Una rapina olimpica
A poche ore dalla cerimonia di chiusura dei Giochi invernali, è tempo di fare i conti... non solo delle medaglie.
Le Olimpiadi, comprese quelle invernali, sono come Sanremo. Quel che cambia è che in un caso gareggiano atleti, nell’altro cantanti. Quel che non cambia è che entrambi sono eventi messi in piedi per far soldi, dané, money.
Se vi dicessi che Sanremo costa allo Stato, cioè a noi, un miliardo di euro, vi scandalizzereste. Tranquilli non è così.
Se vi dicessi che le Olimpiadi invernali Milano-Cortina sono costate allo Stato italiano, cioè a noi, ben più di sei miliardi di euro, giustamente vi scandalizzereste. Bene sappiate che è andata proprio così.
L’organizzazione dell’evento doveva costare un miliardo e mezzo di euro, soldi che dovevano arrivare per un terzo dal CIO, per un altro terzo dagli sponsor e per un terzo dai biglietti.
Gli sponsor sono stati soprattutto le aziende controllate dallo Stato (compresa inspiegabilmente Leonardo SPA). Mezzo miliardo lo ha messo il governo Meloni. Quanto ai biglietti, se non arriveranno tutti i soldi, c’è una sorta di fideiussione delle regioni Lombardia e Veneto per una cifra non lontana dal mezzo miliardo.
E questi sono i primi due miliardi. Quelli dell’organizzazione. A questi se ne aggiungono quattro, tendenti al cinque, per le opere infrastrutturali. Alcune necessarie alle Olimpiadi e altre assolutamente no. Non lo dico io, ma il fatto che la stragrande maggioranza delle cosiddette “opere olimpiche” non ha neppure visto la posa della prima pietra. Tant’è che da cronoprogramma molte saranno realizzate per il 2032. Le altre da qui a cinque anni. Imbarazzante!
Però è peggio quel che è stato fatto, perché è stato realizzato con il solito corollario di denaro pubblico, con costi lievitati in maniera surreale, con progetti cambiati in itinere e tutto il malcostume italiano.
Due esempi. Il Villaggio Olimpico di Milano è stato privato della parte mitigatoria dell’intervento. I casermoni diventeranno uno studentato: in pochissima parte stanze a prezzi calmierati, in gran parte speculazione abitativa sui “ricchi” universitari che lì andranno a vivere a quasi mille euro al mese.
Il palazzetto dello sport di Rogoredo ovvero Santa Giulia non è sostanzialmente omologato per l’hockey: si può usare solo in deroga. Perché? Perché è stato costruito per fare concerti, altro che struttura sportiva per la città.
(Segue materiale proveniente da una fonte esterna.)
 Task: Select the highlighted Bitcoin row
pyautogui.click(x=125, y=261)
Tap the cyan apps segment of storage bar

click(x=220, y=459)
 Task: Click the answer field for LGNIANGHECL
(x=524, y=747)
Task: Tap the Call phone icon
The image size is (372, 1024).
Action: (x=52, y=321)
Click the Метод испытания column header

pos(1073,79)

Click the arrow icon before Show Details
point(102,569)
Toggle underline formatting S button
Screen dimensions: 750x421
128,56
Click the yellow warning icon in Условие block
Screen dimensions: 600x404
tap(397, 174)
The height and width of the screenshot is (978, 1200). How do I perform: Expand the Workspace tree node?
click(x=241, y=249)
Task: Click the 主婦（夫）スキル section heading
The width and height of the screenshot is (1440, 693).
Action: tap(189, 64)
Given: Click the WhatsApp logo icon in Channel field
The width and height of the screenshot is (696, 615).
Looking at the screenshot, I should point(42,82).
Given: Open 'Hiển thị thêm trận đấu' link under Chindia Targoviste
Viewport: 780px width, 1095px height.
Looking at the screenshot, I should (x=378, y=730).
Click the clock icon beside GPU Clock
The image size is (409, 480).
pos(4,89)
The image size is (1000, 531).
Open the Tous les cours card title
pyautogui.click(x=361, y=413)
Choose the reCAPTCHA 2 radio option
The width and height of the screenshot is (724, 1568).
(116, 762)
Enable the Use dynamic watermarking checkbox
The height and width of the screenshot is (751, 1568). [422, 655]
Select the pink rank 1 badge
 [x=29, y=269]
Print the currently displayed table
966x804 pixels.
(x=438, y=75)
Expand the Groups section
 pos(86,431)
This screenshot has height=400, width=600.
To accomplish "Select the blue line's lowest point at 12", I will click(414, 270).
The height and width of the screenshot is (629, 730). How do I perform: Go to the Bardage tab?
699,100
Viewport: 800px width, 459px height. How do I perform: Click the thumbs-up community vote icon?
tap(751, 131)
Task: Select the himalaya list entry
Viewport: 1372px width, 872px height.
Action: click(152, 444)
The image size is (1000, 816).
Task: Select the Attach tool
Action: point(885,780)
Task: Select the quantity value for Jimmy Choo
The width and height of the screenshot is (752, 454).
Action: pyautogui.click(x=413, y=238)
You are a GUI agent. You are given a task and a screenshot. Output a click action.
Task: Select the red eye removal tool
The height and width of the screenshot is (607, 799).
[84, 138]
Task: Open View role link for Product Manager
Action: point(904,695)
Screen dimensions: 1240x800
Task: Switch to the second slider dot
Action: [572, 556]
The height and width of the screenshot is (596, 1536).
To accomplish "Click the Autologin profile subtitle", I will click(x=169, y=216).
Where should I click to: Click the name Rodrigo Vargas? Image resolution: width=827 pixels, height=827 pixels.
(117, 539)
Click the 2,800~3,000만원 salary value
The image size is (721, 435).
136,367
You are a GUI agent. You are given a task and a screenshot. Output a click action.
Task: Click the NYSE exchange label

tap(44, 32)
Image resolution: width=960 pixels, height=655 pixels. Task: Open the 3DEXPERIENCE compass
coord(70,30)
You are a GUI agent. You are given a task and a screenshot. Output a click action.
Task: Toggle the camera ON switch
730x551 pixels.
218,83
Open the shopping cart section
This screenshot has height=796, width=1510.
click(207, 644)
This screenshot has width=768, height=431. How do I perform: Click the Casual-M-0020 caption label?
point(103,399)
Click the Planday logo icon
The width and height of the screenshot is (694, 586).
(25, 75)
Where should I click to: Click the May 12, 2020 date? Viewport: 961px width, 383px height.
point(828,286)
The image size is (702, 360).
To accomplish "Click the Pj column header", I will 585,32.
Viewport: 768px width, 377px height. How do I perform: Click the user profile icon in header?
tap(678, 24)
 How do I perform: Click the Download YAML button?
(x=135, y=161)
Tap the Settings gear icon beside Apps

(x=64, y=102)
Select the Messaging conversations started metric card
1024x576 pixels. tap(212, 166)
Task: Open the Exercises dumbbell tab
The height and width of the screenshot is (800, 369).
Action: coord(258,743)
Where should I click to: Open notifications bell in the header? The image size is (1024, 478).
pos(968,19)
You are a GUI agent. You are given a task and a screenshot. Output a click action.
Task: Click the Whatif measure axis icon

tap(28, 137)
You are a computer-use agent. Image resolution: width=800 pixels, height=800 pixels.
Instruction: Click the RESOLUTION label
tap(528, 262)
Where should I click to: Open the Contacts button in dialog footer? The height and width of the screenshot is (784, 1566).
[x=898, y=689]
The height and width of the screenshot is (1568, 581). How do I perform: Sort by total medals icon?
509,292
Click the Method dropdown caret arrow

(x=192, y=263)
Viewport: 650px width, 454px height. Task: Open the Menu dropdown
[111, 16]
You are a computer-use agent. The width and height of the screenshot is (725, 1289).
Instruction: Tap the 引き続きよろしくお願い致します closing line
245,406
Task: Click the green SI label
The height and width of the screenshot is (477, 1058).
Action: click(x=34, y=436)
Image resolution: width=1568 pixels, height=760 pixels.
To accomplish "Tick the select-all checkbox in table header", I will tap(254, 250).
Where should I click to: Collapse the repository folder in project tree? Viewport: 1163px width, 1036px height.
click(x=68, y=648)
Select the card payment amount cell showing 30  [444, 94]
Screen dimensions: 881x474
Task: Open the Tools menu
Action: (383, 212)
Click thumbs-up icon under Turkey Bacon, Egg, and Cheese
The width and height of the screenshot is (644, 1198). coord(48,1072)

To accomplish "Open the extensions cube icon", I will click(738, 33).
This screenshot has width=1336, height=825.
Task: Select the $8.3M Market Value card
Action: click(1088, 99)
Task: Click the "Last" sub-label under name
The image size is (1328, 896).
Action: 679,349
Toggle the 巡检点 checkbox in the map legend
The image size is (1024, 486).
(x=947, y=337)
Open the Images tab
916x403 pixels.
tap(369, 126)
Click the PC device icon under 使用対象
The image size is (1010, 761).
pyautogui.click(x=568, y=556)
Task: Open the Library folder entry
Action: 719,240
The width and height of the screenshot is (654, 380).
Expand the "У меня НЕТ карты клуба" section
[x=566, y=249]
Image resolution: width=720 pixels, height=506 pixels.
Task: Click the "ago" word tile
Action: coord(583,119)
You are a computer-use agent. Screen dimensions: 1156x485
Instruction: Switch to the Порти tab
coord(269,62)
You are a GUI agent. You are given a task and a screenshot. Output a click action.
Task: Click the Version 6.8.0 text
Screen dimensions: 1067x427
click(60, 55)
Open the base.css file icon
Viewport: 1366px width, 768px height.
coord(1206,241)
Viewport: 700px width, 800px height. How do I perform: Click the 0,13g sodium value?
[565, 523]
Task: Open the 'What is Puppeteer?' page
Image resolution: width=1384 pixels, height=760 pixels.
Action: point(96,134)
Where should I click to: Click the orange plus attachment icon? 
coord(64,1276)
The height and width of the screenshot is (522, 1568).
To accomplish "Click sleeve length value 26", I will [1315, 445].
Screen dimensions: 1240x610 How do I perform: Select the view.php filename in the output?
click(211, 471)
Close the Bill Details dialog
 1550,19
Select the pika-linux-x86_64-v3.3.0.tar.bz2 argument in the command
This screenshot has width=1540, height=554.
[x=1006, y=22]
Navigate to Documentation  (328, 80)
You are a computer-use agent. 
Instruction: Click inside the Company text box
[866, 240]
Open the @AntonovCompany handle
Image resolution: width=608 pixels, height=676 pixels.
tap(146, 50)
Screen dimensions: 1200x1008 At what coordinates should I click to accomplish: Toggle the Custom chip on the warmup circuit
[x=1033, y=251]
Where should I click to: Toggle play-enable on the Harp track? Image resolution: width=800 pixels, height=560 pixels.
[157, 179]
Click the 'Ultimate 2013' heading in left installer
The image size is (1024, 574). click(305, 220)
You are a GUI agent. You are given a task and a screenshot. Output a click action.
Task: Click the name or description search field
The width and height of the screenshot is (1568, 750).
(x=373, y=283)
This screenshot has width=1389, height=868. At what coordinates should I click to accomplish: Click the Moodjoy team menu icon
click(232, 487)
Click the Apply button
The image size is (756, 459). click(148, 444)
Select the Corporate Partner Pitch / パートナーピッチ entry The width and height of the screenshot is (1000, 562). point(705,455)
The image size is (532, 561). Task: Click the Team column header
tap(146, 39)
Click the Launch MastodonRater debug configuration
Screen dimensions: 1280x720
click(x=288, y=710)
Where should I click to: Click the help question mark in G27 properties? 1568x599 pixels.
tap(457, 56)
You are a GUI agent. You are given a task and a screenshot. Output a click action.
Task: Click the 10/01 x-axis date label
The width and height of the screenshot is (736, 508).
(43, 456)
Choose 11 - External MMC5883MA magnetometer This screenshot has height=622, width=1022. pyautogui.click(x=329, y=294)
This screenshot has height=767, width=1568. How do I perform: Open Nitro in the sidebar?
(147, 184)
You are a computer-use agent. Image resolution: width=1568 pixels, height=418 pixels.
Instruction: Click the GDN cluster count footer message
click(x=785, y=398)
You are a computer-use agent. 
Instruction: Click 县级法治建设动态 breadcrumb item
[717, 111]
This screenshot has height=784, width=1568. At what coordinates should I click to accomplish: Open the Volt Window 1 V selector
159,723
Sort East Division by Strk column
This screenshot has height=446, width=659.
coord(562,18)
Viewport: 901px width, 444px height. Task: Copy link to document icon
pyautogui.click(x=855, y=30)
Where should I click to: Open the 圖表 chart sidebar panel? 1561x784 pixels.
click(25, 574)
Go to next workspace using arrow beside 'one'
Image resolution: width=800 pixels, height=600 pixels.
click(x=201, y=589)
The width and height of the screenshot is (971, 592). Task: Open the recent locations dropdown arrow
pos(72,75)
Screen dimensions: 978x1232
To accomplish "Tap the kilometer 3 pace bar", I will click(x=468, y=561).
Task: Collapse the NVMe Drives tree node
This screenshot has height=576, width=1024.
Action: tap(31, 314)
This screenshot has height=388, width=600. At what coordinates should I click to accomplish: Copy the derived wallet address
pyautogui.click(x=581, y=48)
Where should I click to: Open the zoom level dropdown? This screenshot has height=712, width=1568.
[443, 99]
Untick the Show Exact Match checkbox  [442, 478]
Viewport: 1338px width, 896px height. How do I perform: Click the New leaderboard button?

La lista di scempi e sprechi è lunga, lunga ben più di sei miliardi di euro. Un record molto più ricco dell’eccezionale medagliere italiano, utile distrattore da una cosa che in gergo andrebbe chiamata rapina.
Sapete, curiosamente, questa cifra uguale a cos’è? All’incremento di tasse deciso dal governo Meloni nell’ultima finanziaria. Soldi andati a un evento privato e che privati ha arricchito. Soldi che potevano essere risparmiati, soldi che potevano a pubbliche emergenze servire.




E che c’è di nuovo… tutto regolare. Gli utili a loro e i debiti a noi. E avanti Savoia.